Yes, Ash is an amazing woman.  It seemed that everything brilliant happened in the space of a few short months.  There was a remission, a complete change in thinking, a job that is just the most amazing work at the Uni with the most amazing staff and students, and now this – a relationship with Ash that has completely overwhelmed us both.  We both realise that our relationship has been a massive gift for each of us.

Ash’s brothers, Jai and Mark, used to live in Perth.  I spent a lot of time with Jai as he looked after Mark who had been diagnosed with cancer a short time before we met.  I used to catch up with Mark through various cancer networks before he went back to Queensland to live when he became too ill.  Sadly, Mark passed away in December last year.

Ash and I started a conversation about three months ago that hasn’t stopped.  We both don’t want to spend another minute apart, so we are both completely elated to be spending the rest of our lives together.
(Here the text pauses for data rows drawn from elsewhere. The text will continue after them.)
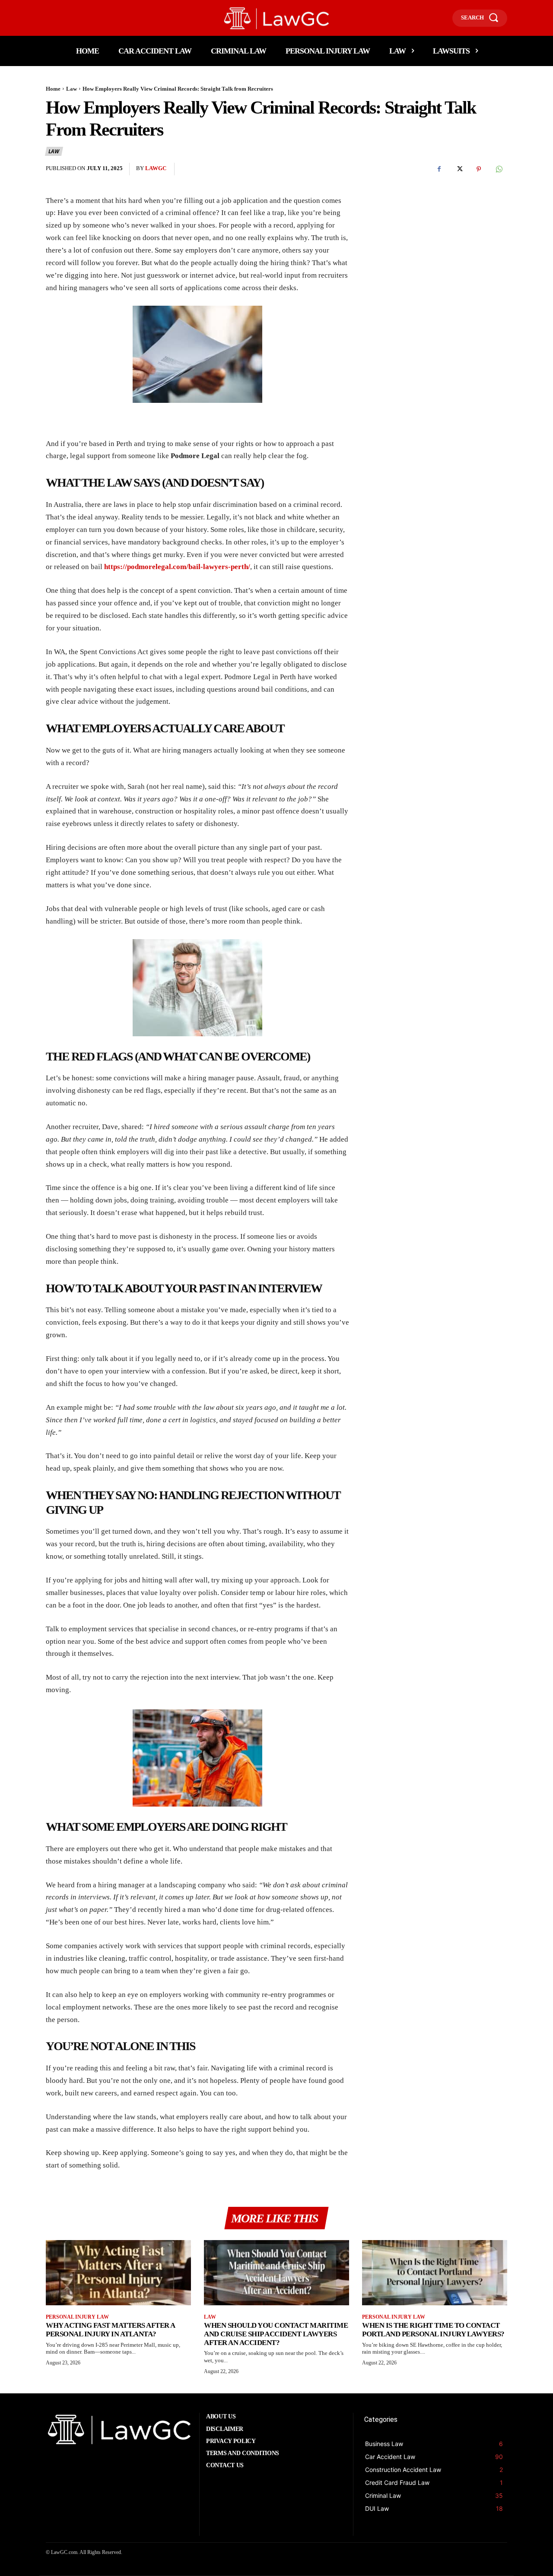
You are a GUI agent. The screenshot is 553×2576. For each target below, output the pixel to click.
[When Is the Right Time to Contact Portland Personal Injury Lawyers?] (434, 2272)
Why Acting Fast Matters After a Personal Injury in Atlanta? (110, 2329)
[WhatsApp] (498, 169)
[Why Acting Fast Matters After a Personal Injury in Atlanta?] (118, 2272)
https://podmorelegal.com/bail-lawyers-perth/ (177, 567)
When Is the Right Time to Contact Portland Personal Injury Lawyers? (433, 2329)
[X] (458, 169)
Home (53, 88)
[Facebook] (439, 169)
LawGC (155, 168)
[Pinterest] (478, 169)
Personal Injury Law (77, 2317)
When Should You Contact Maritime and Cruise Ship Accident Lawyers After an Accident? (276, 2333)
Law (71, 88)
I can understand that there may be some people that may be completely surprised by this, and that is ok.  I am not surprised that people may be surprised, surprisingly.  While most peoples’ responses have been over the moon for us, it may take some more time for others to get to that stage, and that is fine too.  For us, however, we are incredibly happy.

In all this, I see God has provided everything once again.  The fact that it may not match up with some peoples’ ideas of how it should look no longer consumes me.  It would have many years ago, and even up until recently.  But I feel set free from these binds.  I have never felt such incredible blessing as what I feel now, along with freedom, excitement about the future and a passion for living.  I have no doubt whatsoever that the happiness and desire to live that my mind has shifted to has had such a significant part in my physical body responding, if not everything to do with it.
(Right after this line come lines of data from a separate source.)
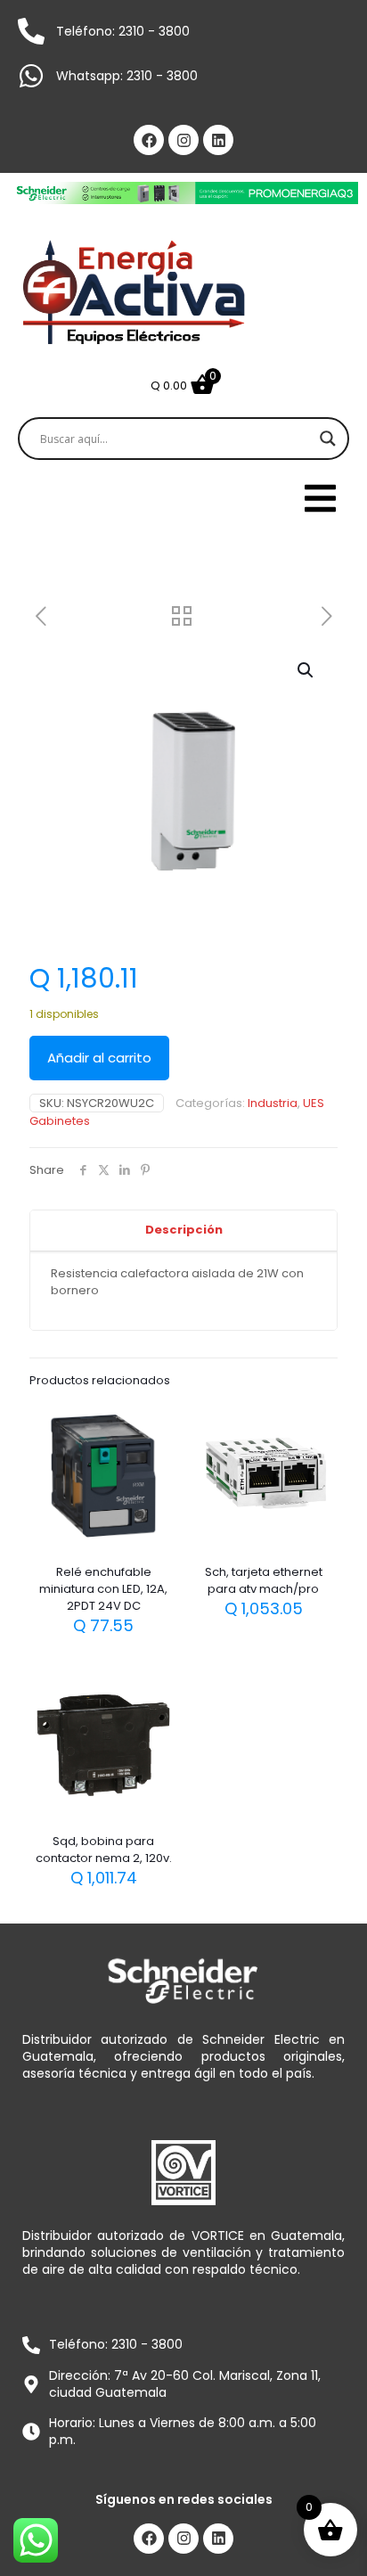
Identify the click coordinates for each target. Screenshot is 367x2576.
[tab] (183, 1230)
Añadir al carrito (99, 1057)
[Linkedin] (218, 140)
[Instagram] (183, 140)
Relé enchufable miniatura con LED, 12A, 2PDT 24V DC (103, 1588)
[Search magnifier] (327, 438)
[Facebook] (149, 140)
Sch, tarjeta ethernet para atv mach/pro (263, 1580)
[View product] (156, 1448)
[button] (306, 670)
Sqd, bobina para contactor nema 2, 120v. (104, 1849)
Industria (273, 1103)
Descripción (184, 1229)
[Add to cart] (156, 1422)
I was happy before I met Ash, but it has been a whirlwind of unexpected elation over recent months.  I have learned a lot from the mistakes in the past, one of the biggest learning how to move on from the past.  The freedom that it allows it unbelievable.  In April I had a date and a plan in place to remove my sorry arse from this planet.  A hopeless situation proved hopeful.
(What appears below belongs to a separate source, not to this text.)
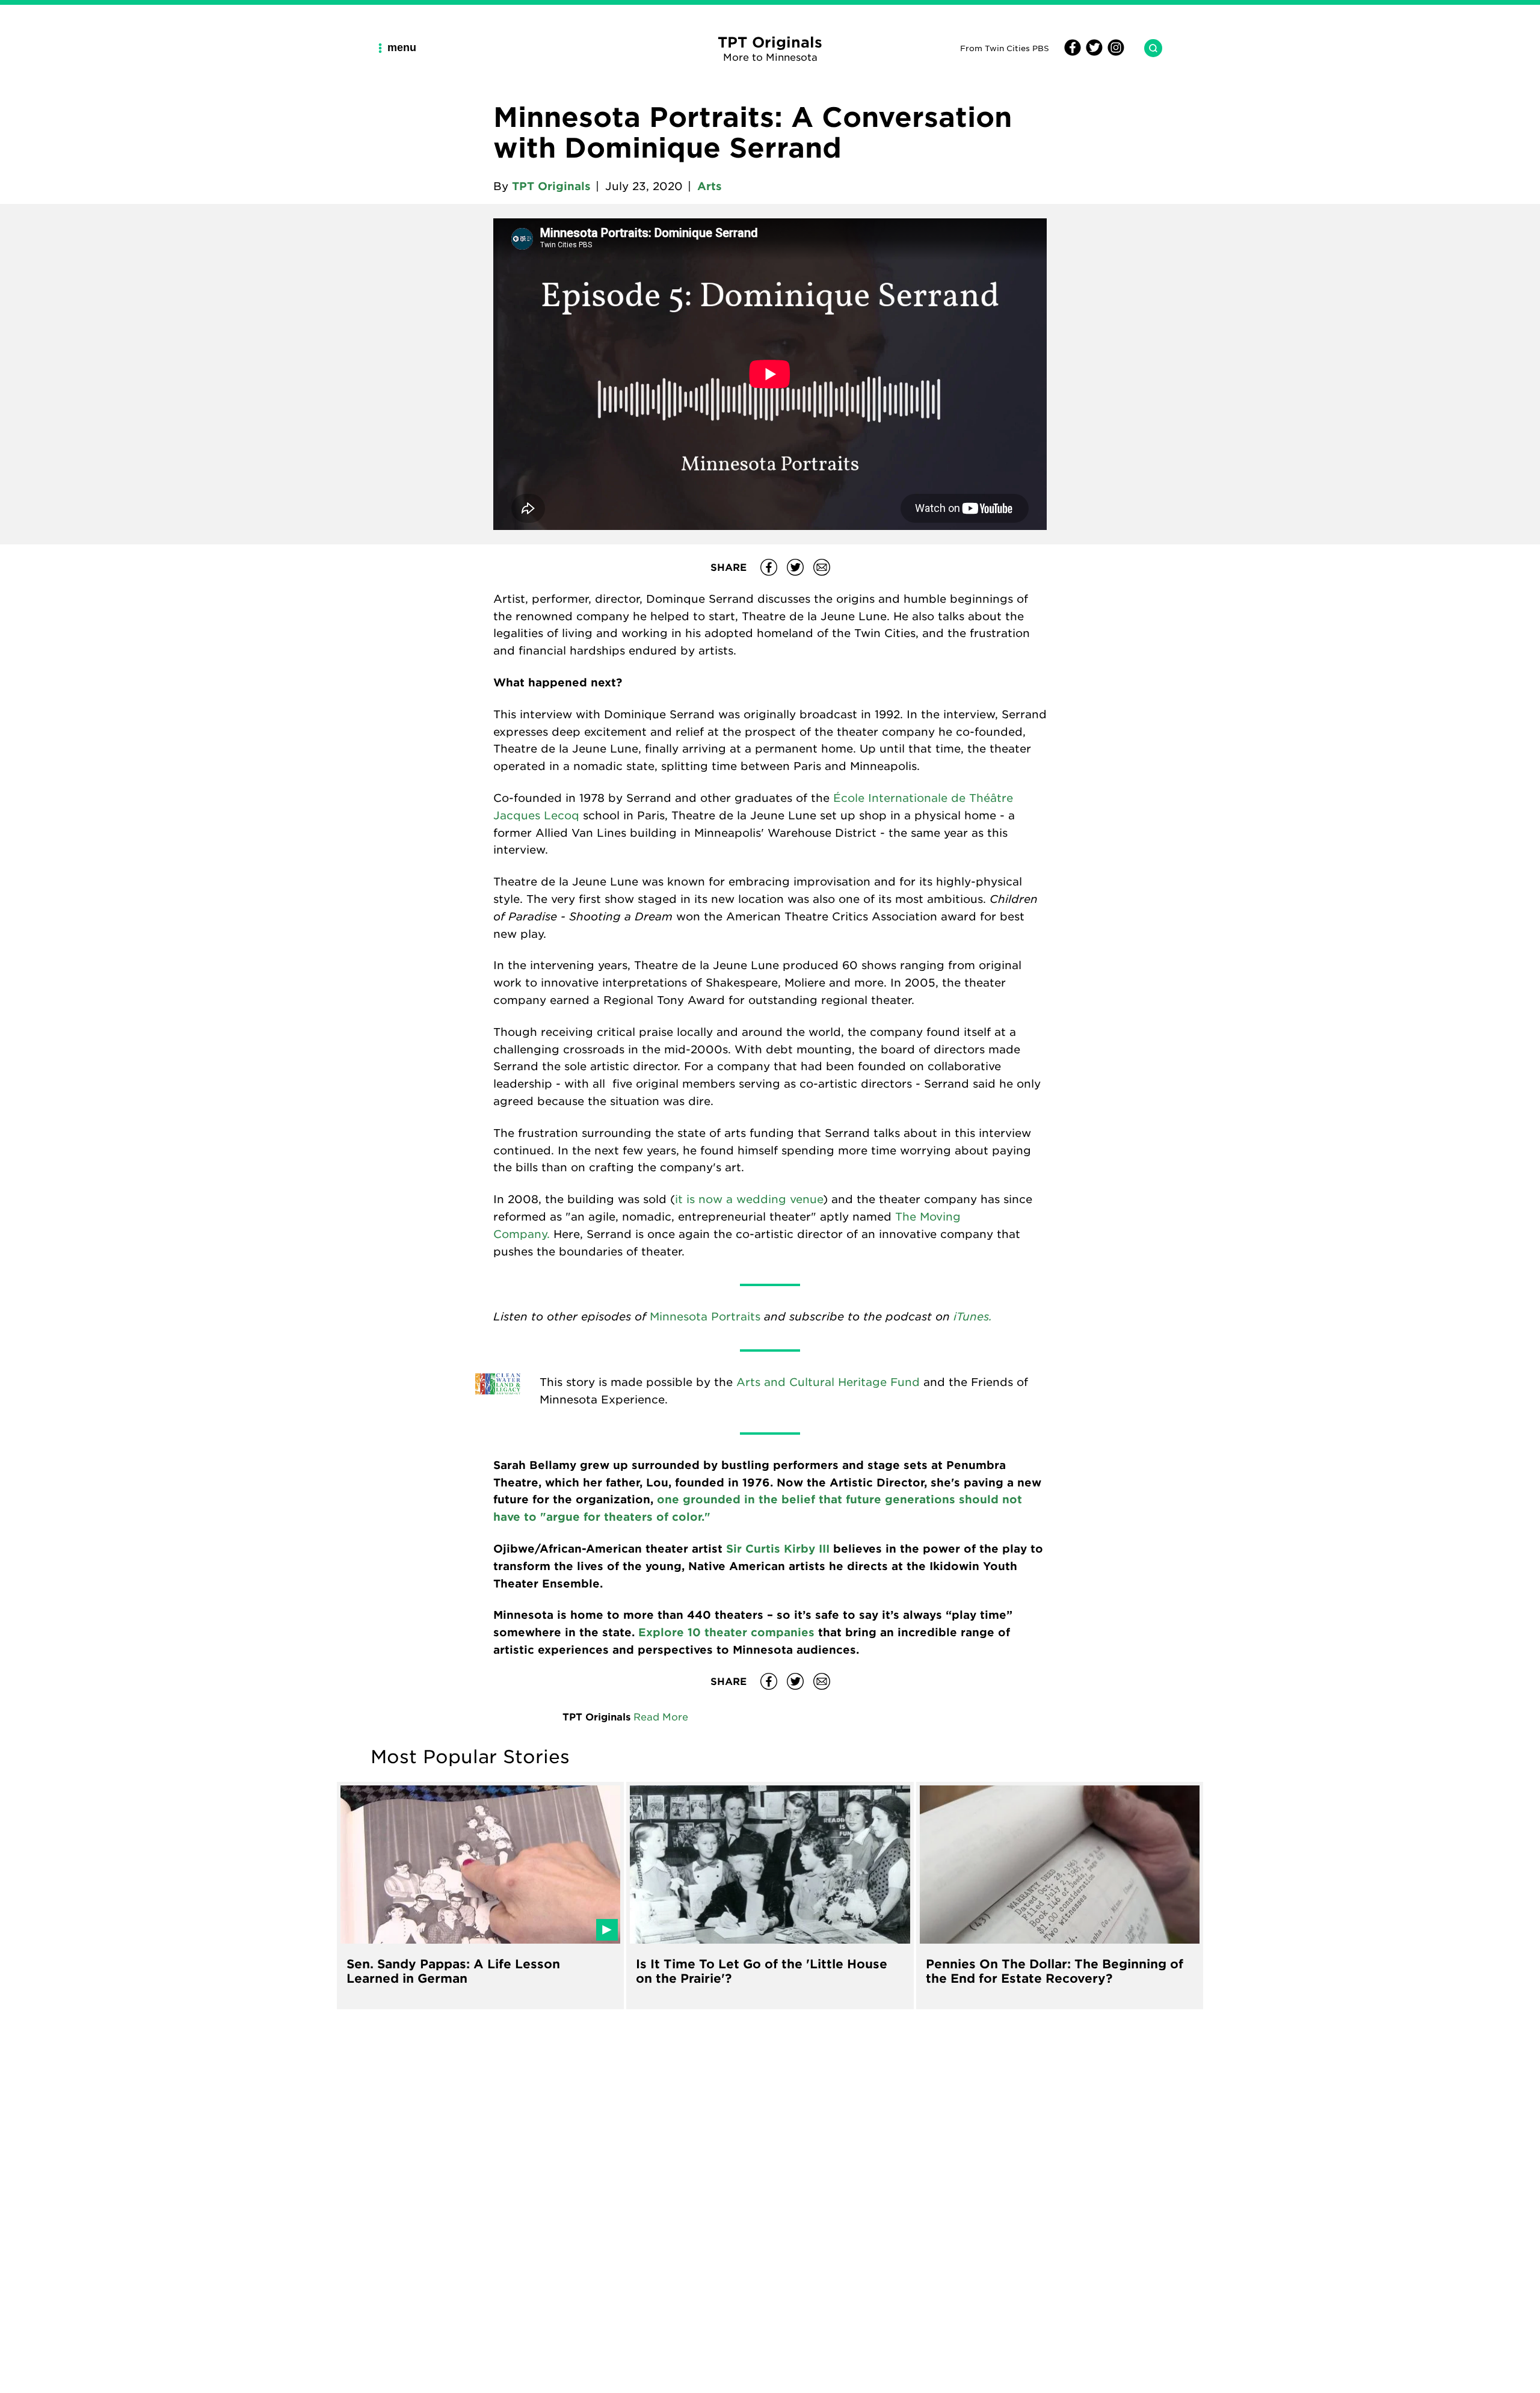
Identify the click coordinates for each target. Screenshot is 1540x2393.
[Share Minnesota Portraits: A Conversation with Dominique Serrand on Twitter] (795, 567)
At this point, I believe that I used to have cancer, but not now.  I have been trying to explain it to people, that in the last few weeks, my happiness has been so utterly profound, that it is not just my emotions that indicate happiness, but I feel my physical body is happy too – and I know that some of you who have been through similar circumstances know exactly what I am talking about.  I feel that even at a cellular level, my body is physically enjoying a happiness that has been absent for a long time.  There is no stress, there is nothing but uncontrollable joy, health, smiles, optimism, plans for the future, plans for family, plans for spontaneity.

I now feel that everything that I have is so undeserved.  I have health, happiness again, an amazing family, incredibly loyal friends and a new chance at love.  I know that an incredible depth of love has been shown to me in immeasurable quantities from  my family and friends.  I have been loved by the best, and I live in light of this.